Andrew Sullivan pauses to consider a recent column in the Washington Post addressing the torture question:
Cohen is right that this should not be a partisan matter, as Cheney has so shrewdly made it, turning the Republicans into the party of torture, and prepping to blame Obama for the next terror attack, which is inevitable. But he is wrong that torture is complicated. It isn’t. It was never complicated before Bush and Cheney instituted it. It was once an exceptional, once-in-a-lifetime, ticking bomb extra-legal necessity. Now it is legitimate according to Charles Krauthammer, the chief intellectual architect of the torture regime, if it saves merely one life.
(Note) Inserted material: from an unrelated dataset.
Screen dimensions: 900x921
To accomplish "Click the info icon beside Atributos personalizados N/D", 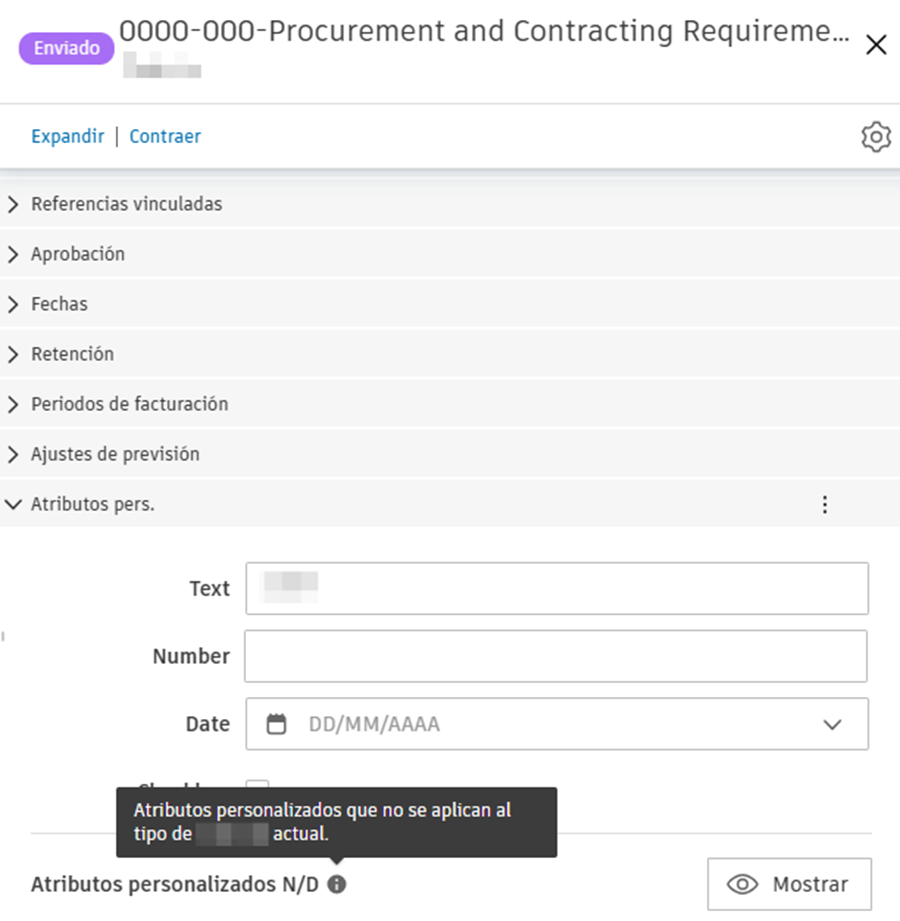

I don’t take issue with Sullivan, per se, but thought it important to remind that there is no ticking bomb scenario. Or, as James Oliphant, of the Chicago Tribune blogged in May, 2008, of a House Judiciary hearing:
After the hearing, Conyers noted that no witness was able to describe a “ticking time bomb” scenario which would make extreme interrogation necessary.
“Radio silence was the response when today’s witnesses were asked to identify a single example of a true ‘ticking bomb’ scenario ever occurring, even though such scenarios are often invoked to justify torture,” Conyers said. “These scholars, who have studied this issue extensively and have intimate knowledge of the legal authority the administration sought, could not identify a single example. I hope that the administration officials who have agreed to testify will shed some light on this and many other questions raised in today’s hearing.”
(It is worth noting that in the browser tab and title, the article is called “Torture’s Ugly Dialogue”, but the headline assigned the story is “Torture’s Unanswerable Questions”. Not sure what the difference actually means, but it sticks out pretty obviously.)